## Rows showing where targets appear
-- Begin --

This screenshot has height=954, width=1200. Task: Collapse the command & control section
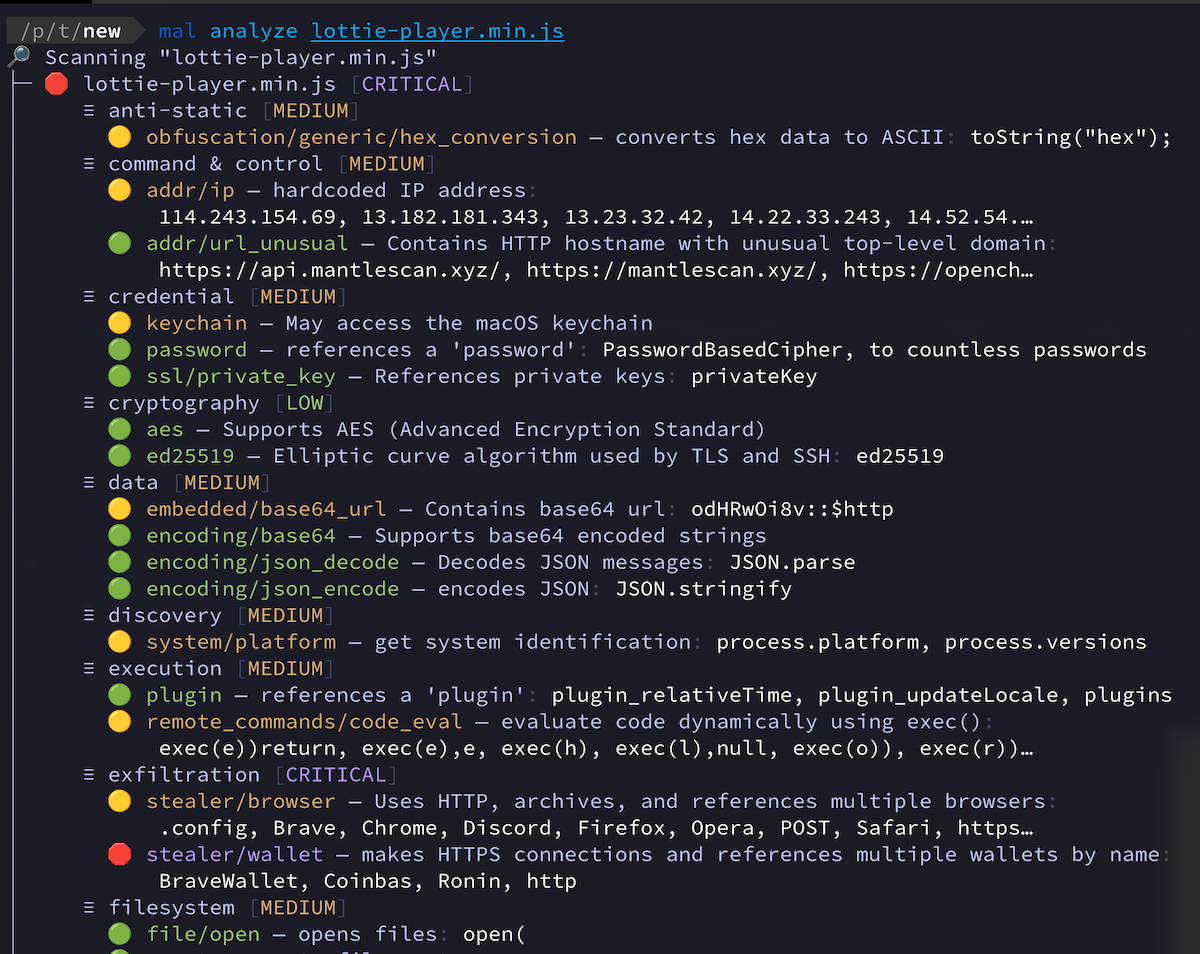(x=88, y=163)
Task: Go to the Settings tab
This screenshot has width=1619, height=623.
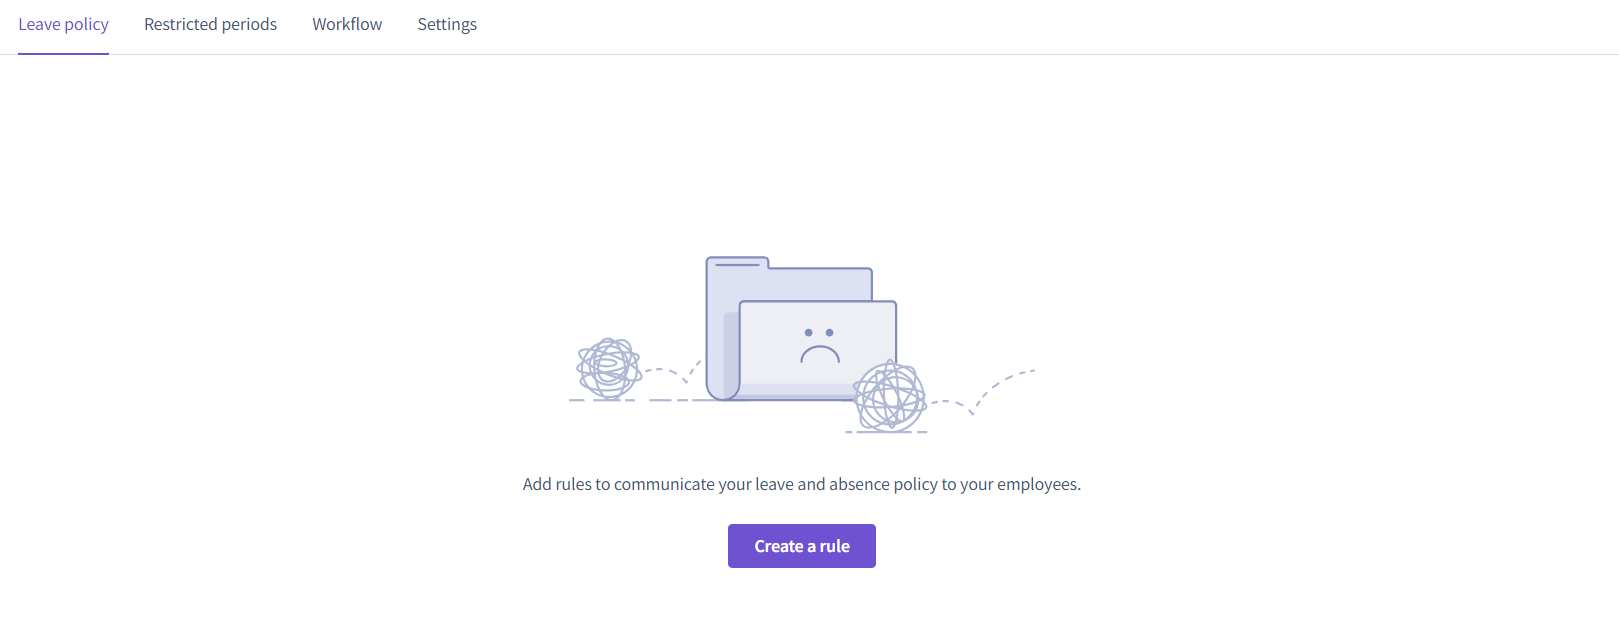Action: (x=447, y=24)
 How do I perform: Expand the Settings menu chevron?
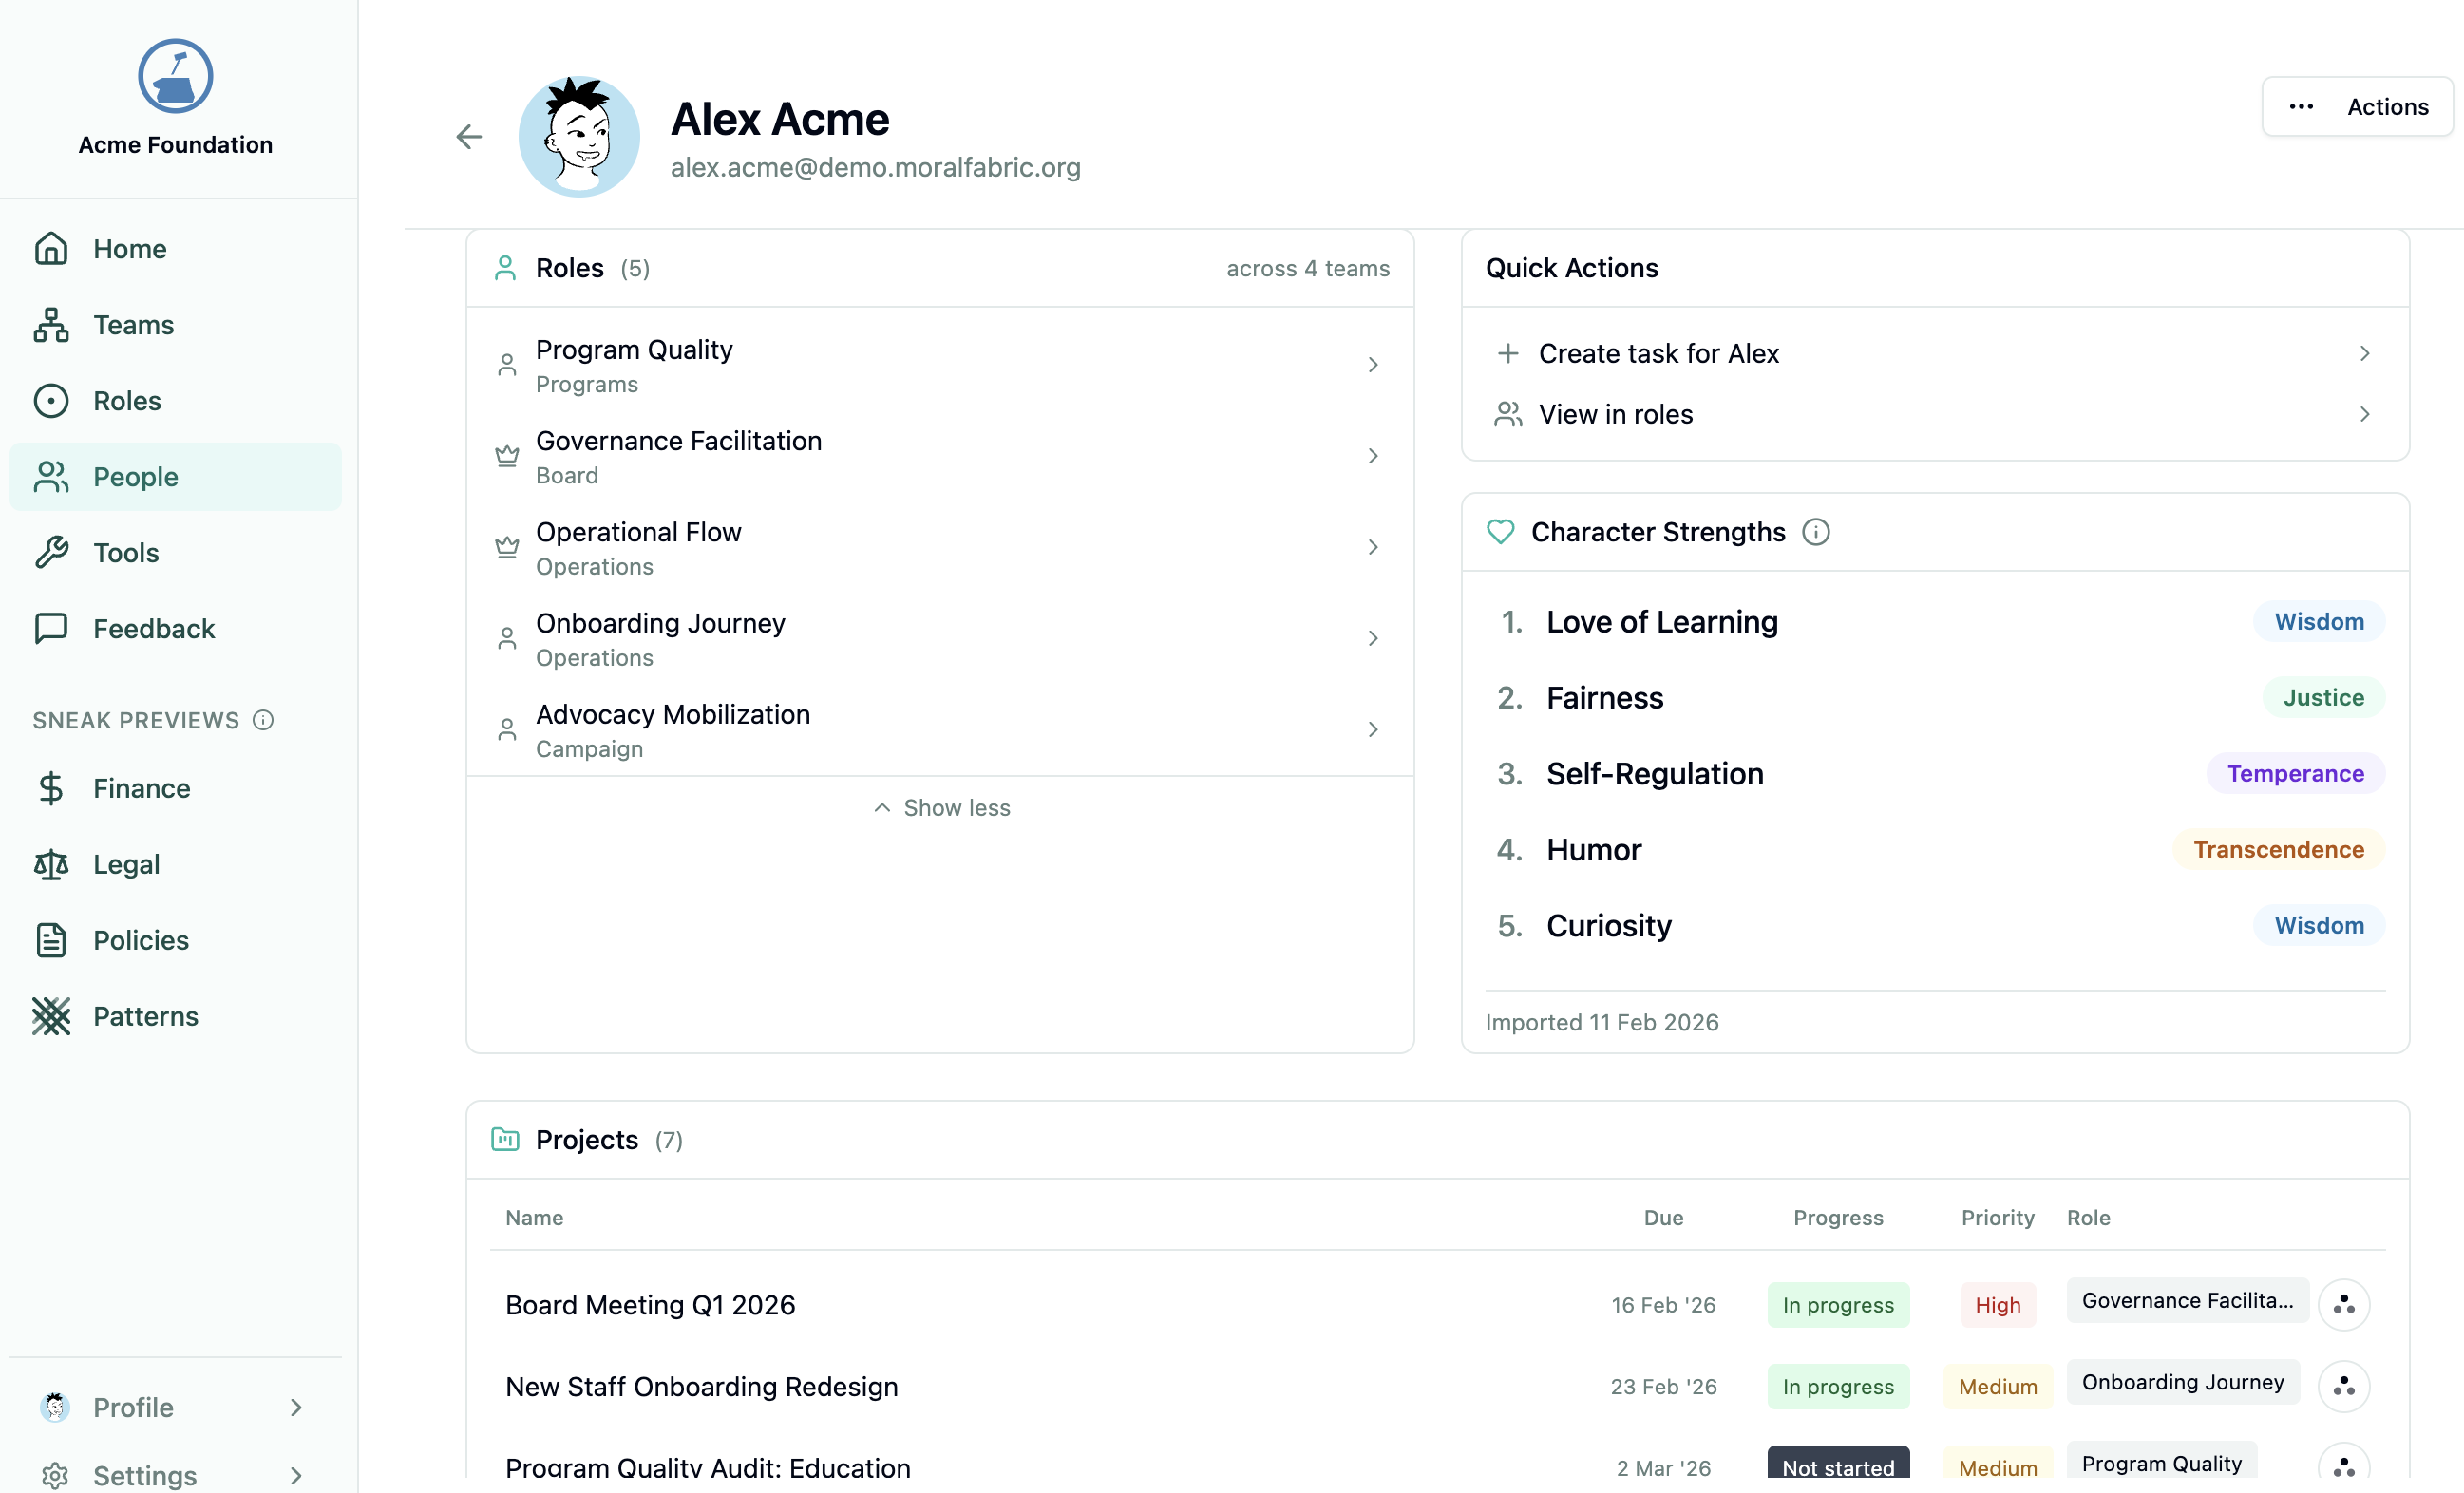[x=295, y=1475]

-- End --

## DO THIS
Please put every line of the listing above into a Markdown table with the columns Row and Listing line, numbering each row and skipping blank lines. Leave the pictures out of the answer.

## OUTPUT BELOW
| Row | Listing line |
|---|---|
| 1 | This screenshot has height=954, width=1200. Task: Collapse the command & control section |
| 2 | (x=88, y=163) |
| 3 | Task: Go to the Settings tab |
| 4 | This screenshot has width=1619, height=623. |
| 5 | Action: (x=447, y=24) |
| 6 |  How do I perform: Expand the Settings menu chevron? |
| 7 | [x=295, y=1475] |